Updated:DAYTONA BEACH, Fla. —
Some fans hurt in the Saturday's crash at Daytona International Speedway have obtained legal counsel and appear to be ready to sue following the crash Saturday that sent several spectators to the hospital.
Thirty-three people were injured when a car came flying into the catch-fence along the grandstands during a Nationwide series race.
Channel 9's Anthony DiLorenzo learned that a customer service representative from NASCAR has been to the hospital nearly every day since the accident, making sure the seven victims still hospitalized are comfortable. They've even brought in drivers Tony Steward and Scott Lagasse, Jr.
But some fans appear to be looking for more than a visit from a NASCAR driver.

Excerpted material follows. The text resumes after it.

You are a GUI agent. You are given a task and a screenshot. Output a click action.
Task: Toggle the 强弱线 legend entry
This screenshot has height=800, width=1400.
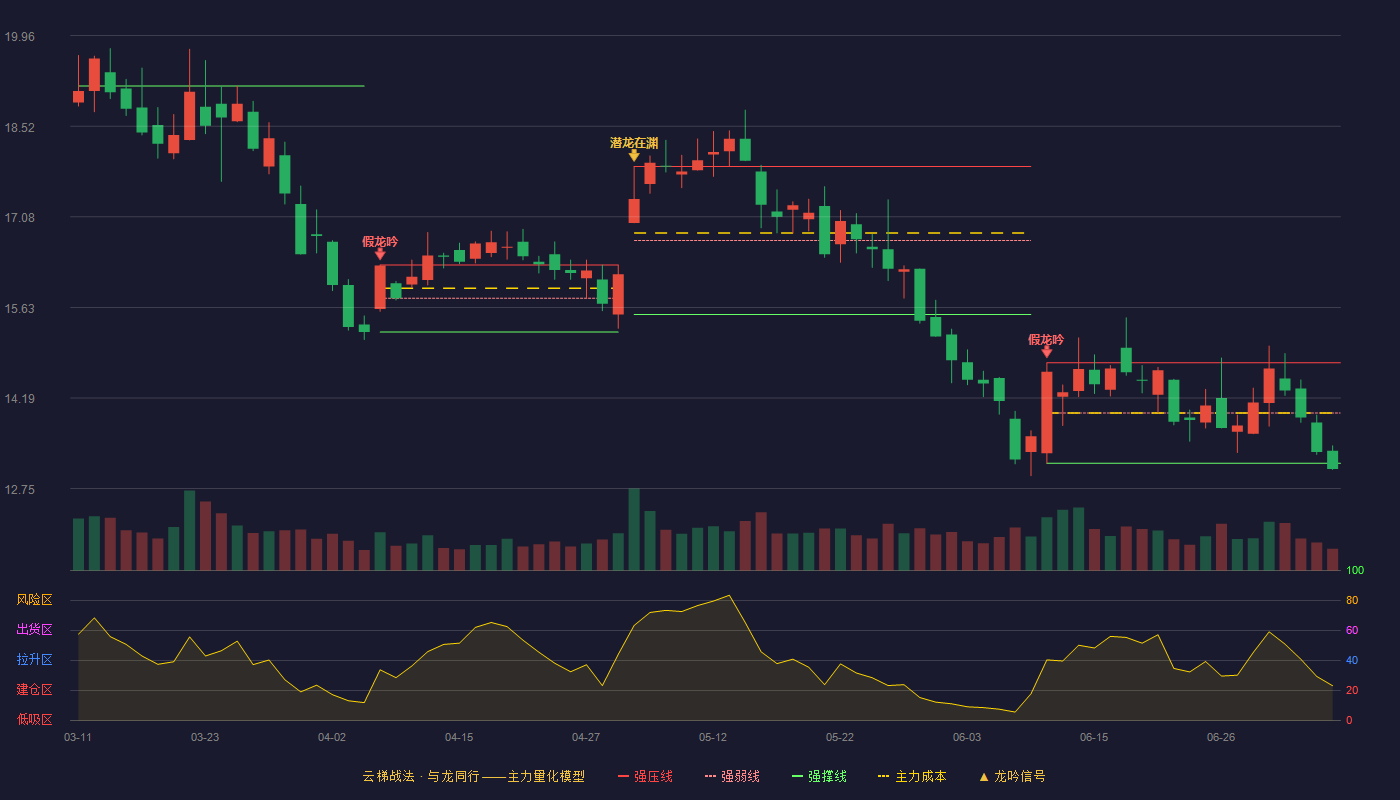732,776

"No fan assumes the risk of a car flying in the stands and suffering a significant injury," said attorney Matt Morgan.
But that's exactly what happened at the speedway on Saturday.
Spectators were hit by pieces of the wrecked race car flying through the catch fence.
Three days later three victims are home and have hired Morgan to help wage a legal fight.
He said he will focus on the manufacturers of the 22-foot high fence.
"What we have to investigate -- what was done and was there a safer fence that wasn't put in place because of monetary considerations?" said Morgan.
Eyewitness News legal analyst Bill Sheaffer believes they have a case.
"You showed the track was negligent in protecting from danger, one, or two, sue the company over the product's liability," said Sheaffer.
But there are other victims who said they are satisfied with NASCAR's bedside manner.
Eddie Huckaby is hospitalized with a leg laceration. He's gotten visits from race car drivers.
"How can you get a lawyer when you don't know what they're going to take care of? Got to see what, how they're going to treat you first," said Terry Huckaby, Eddie's brother.
Huckaby said that NASCAR has not offered his family any compensation since Saturday. He said they have just made sure everyone is comfortable while recovering in the hospital.